▶ **Provided text**:
# The Bliss Jungle Riviera Maya IV vs The Grand Bliss Riviera Maya



## mjkkb2 (Jul 10, 2015)

I think about exchanging to one of these. I heard this is a huge complex of the same resort.  Are these the same property?  Could I be placed in some other less desirable part of the resort or do they have to honor what was booked?

Any help would be appreciated.


----------



## pittle (Jul 10, 2015)

The Bliss is basically Mayan Palace with a new name.  Some units are still called MP while others are called Bliss.  The name Bliss Jungle could be what they are calling the units just north of the Mayan Palace.  They have been working on these a while and there is a pool and lazy river going in the area.  I have not heard if the pool and lazy river has opened yet.  But, regardless, you will have a nice unit and will be able to use the awesome pool that is just off the beach area.  The resort is huge and most people ride the shuttles from their building to the various places at the resort.

It is a really nice resort with all levels of Mayan World properties - Mayan Palace, Bliss, Grand Mayan, Grand Bliss, and Grand Luxxe.


----------



## hurnik (Jul 10, 2015)

▶ **Given problem A**: Copy the Riviera Maya resort thread word for word, from "I think about" to "what was booked?".
▶ **Given problem B**: Extend the Riviera Maya resort thread past its final line.

▶ **Material supplied**:
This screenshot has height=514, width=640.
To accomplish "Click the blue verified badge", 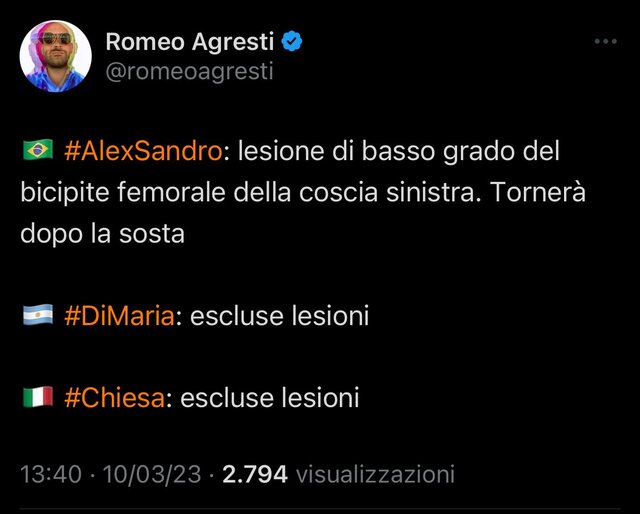I will coord(292,42).
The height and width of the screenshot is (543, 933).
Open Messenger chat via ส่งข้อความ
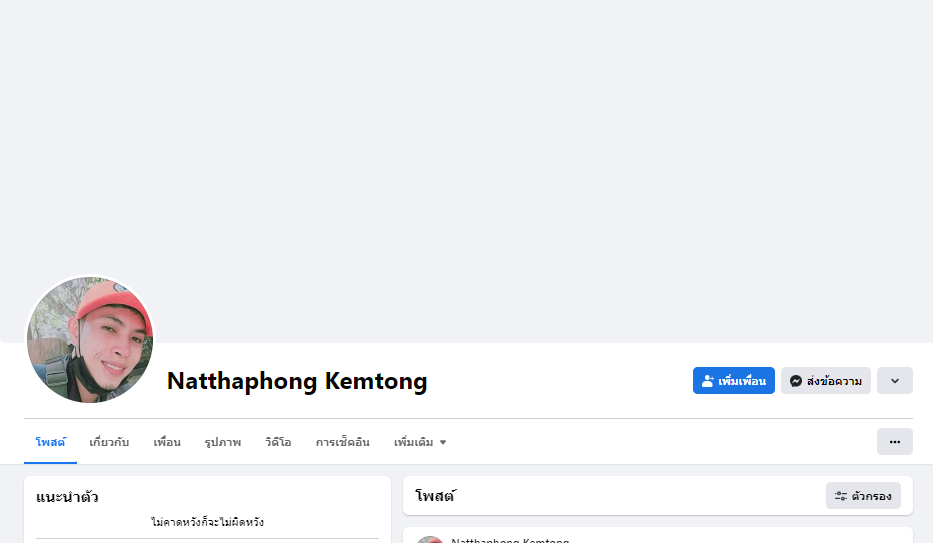(825, 381)
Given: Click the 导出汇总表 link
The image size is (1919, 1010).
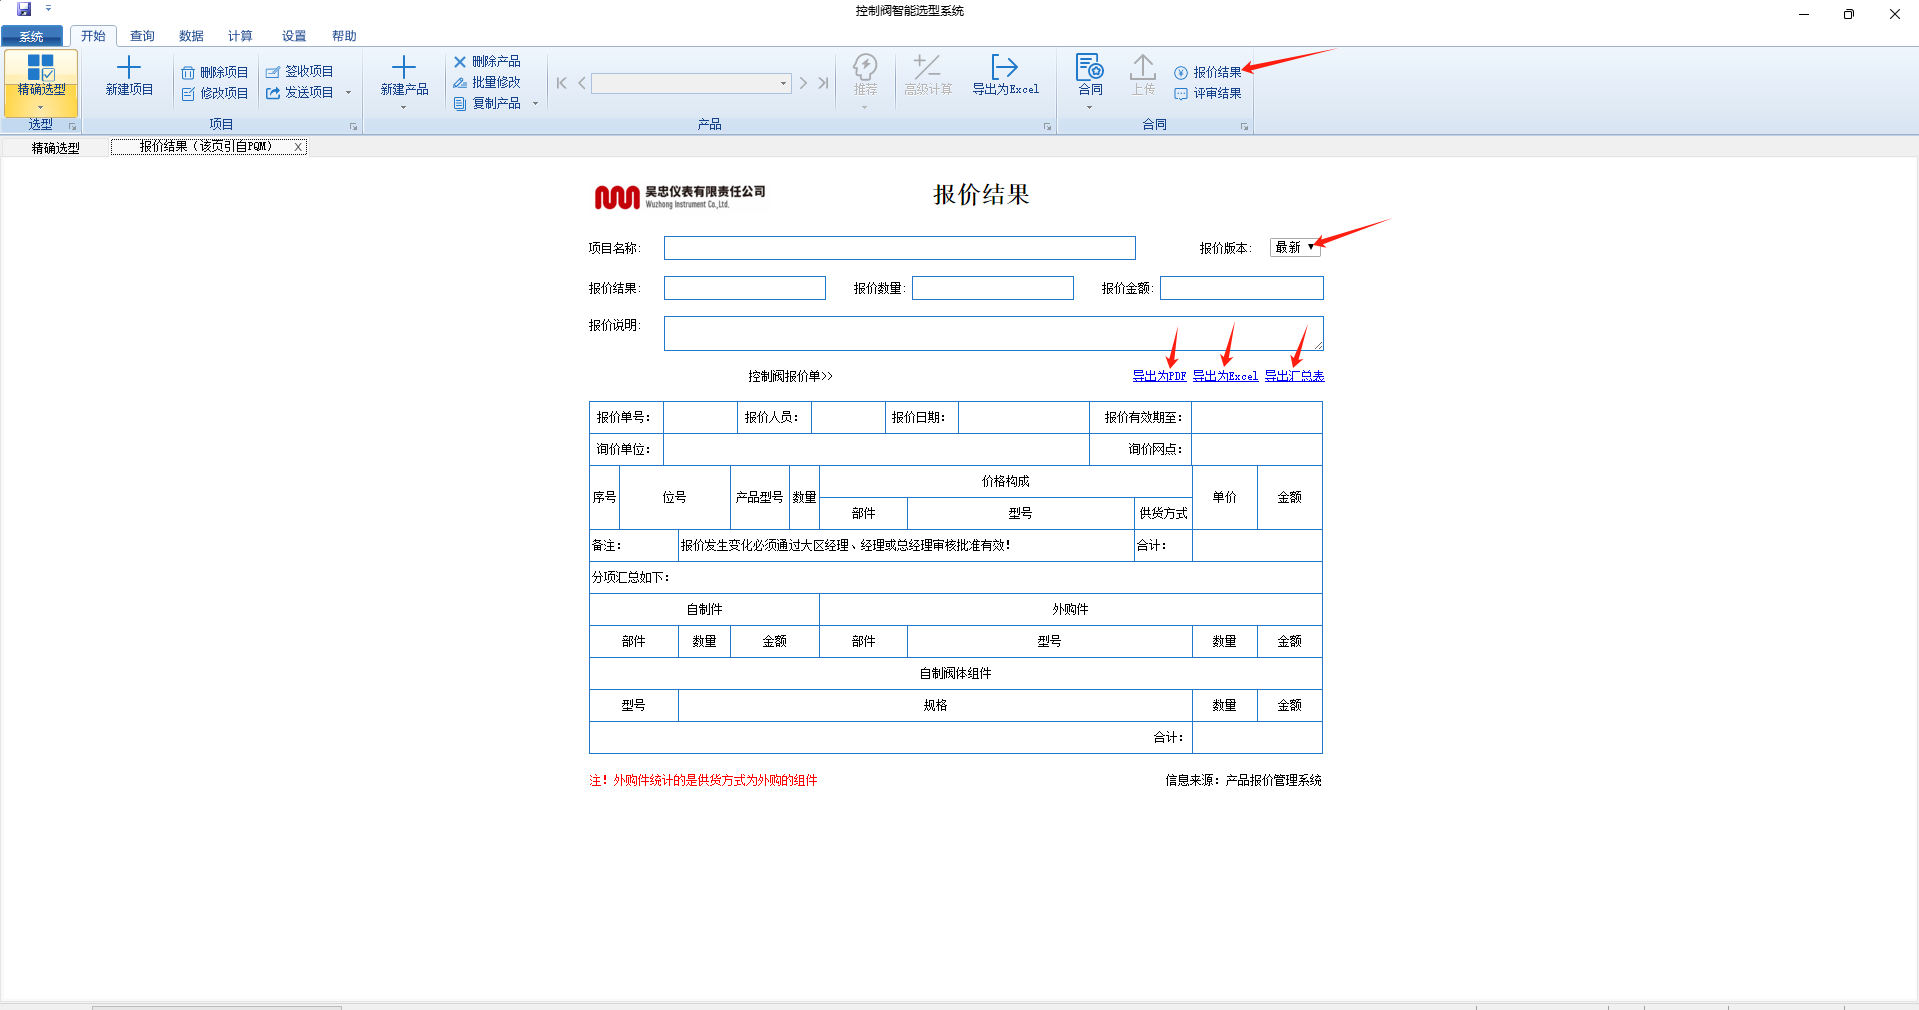Looking at the screenshot, I should click(x=1294, y=376).
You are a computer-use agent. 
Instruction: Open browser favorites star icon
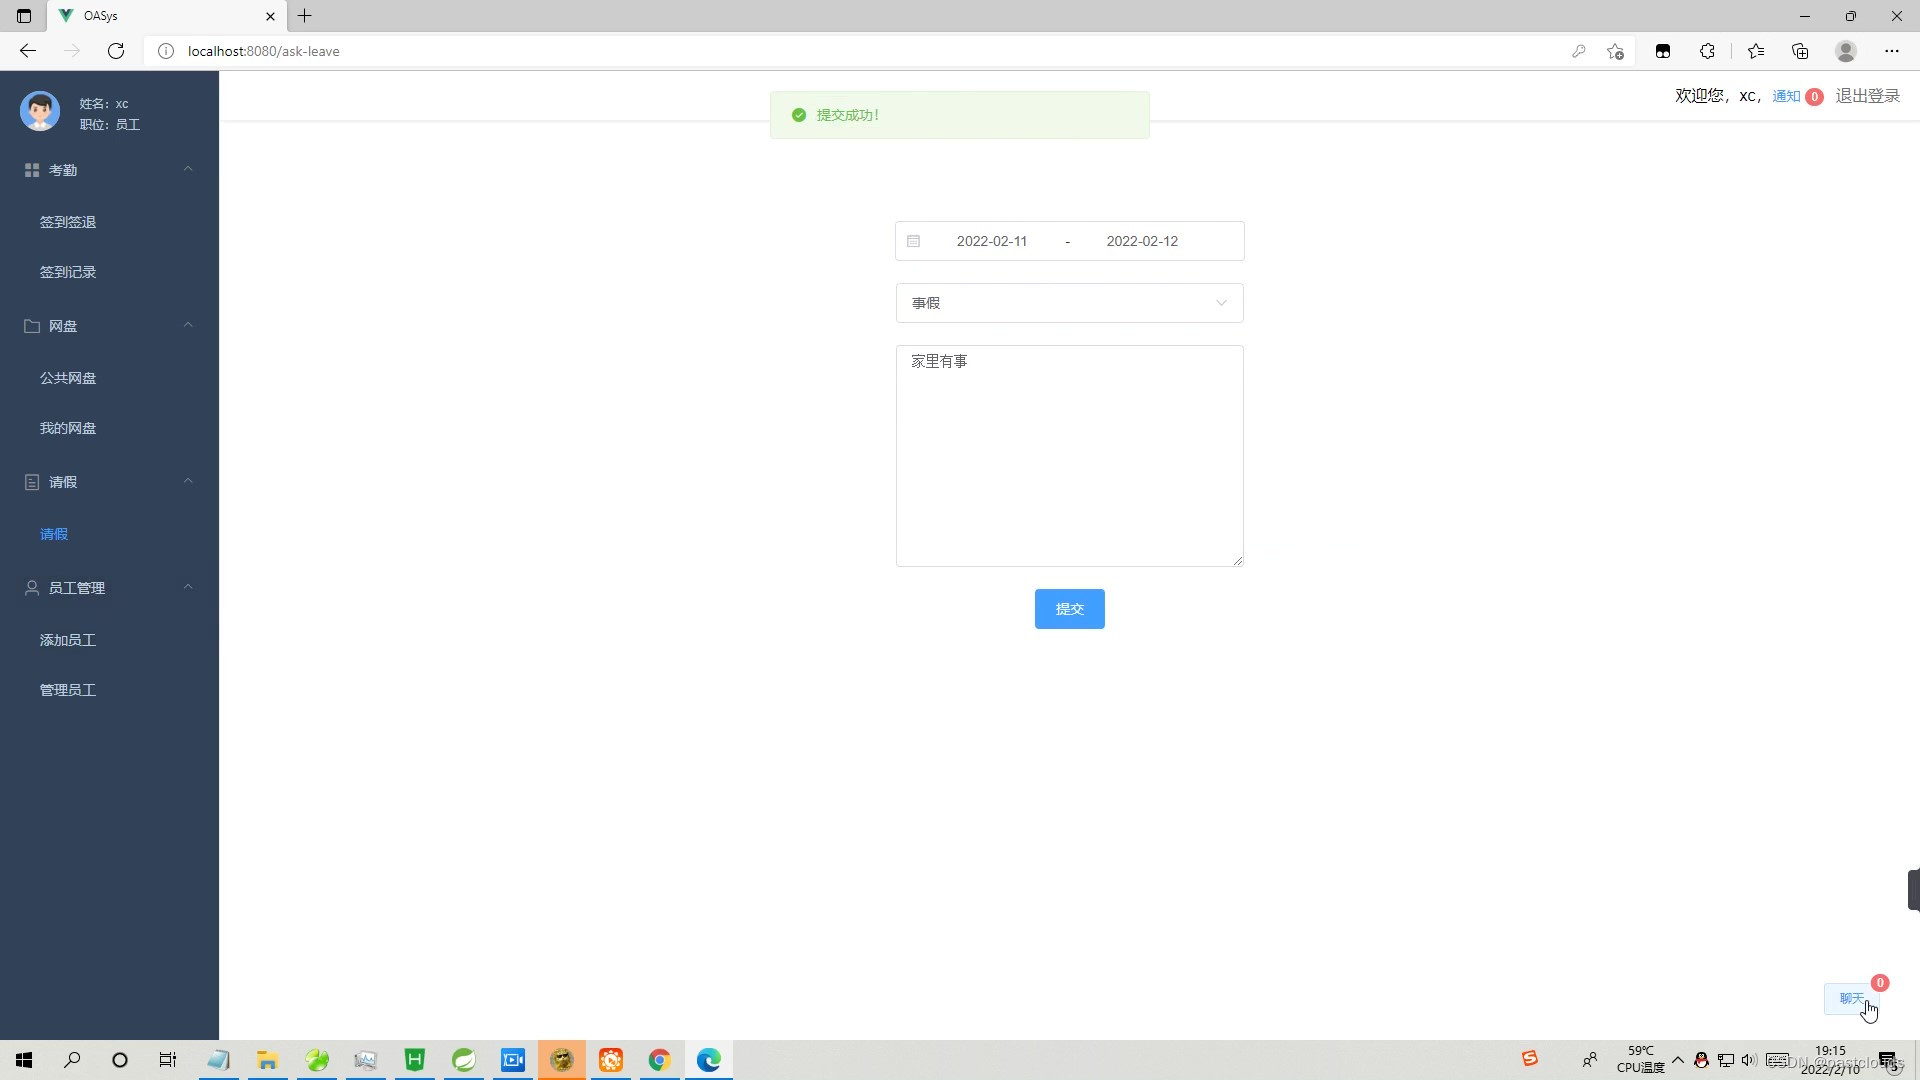[1755, 51]
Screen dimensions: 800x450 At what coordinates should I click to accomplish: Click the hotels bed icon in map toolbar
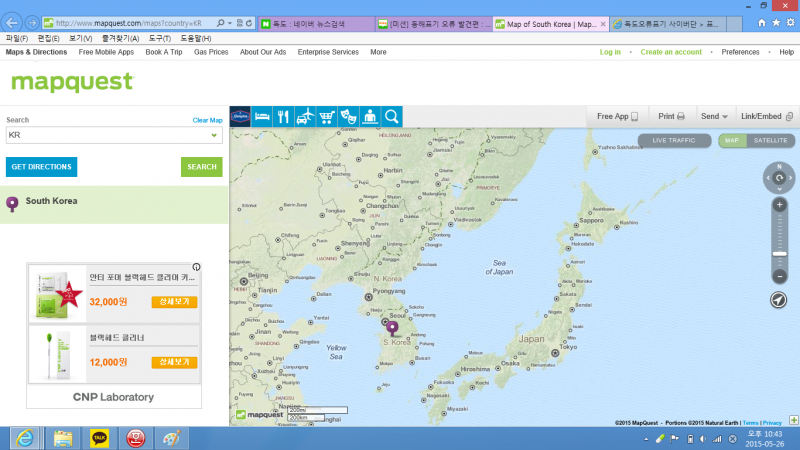pyautogui.click(x=262, y=116)
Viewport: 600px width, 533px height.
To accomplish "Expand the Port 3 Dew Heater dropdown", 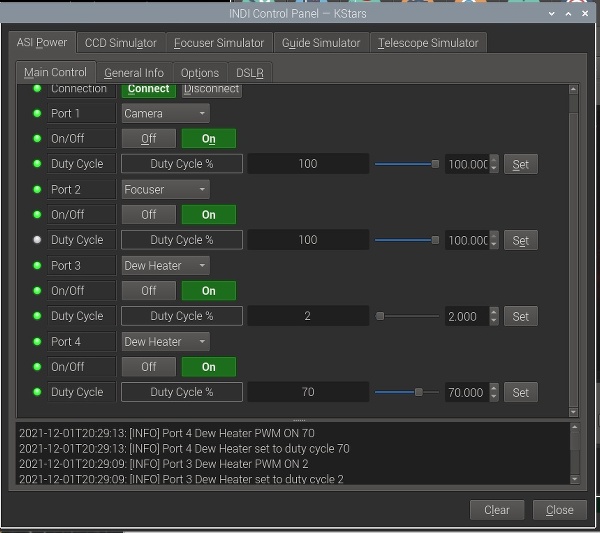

▶ **Expected answer A**:
I think about exchanging to one of these. I heard this is a huge complex of the same resort.  Are these the same property?  Could I be placed in some other less desirable part of the resort or do they have to honor what was booked?

▶ **Expected answer B**:
pittle said:


> The Bliss is basically Mayan Palace with a new name.  Some units are still called MP while others are called Bliss.  The name Bliss Jungle could be what they are calling the units just north of the Mayan Palace.  They have been working on these a while and there is a pool and lazy river going in the area.  I have not heard if the pool and lazy river has opened yet.  But, regardless, you will have a nice unit and will be able to use the awesome pool that is just off the beach area.  The resort is huge and most people ride the shuttles from their building to the various places at the resort.
> 
> It is a really nice resort with all levels of Mayan World properties - Mayan Palace, Bliss, Grand Mayan, Grand Bliss, and Grand Luxxe.



There is not and apparently will never be a lazy river at RM.  I believe when I was there last, they had "torn up" the spot where they had started it and were in the process of doing who knows what to it.

But then again this is Vidanta we're talking about so you can't believe anything they say, IMO.

But otherwise Phyllis is right as far as the names (bliss vs. MP).

I'll try to remember to take more pictures and get a new map when we go there in January.  Still a ways off, but still looking forward to it.


----------



## Lingber (Jul 13, 2015)

I would definitely go with the Grand Bliss. We just returned from Grand Luxxe and the new Beach club was fabulous. We were told it is only for guests of Grand Bliss and Grand Luxxe.


----------



## Quimby4 (Jul 13, 2015)

Lingber said:


> I would definitely go with the Grand Bliss. We just returned from Grand Luxxe and the new Beach club was fabulous. We were told it is only for guests of Grand Bliss and Grand Luxxe.



What is the new beach club?
I have read lots of reviews about how great the pools are, but how is the beach? We have a pool at home, so I want a great swim floating beach.


----------



## ilene13 (Jul 13, 2015)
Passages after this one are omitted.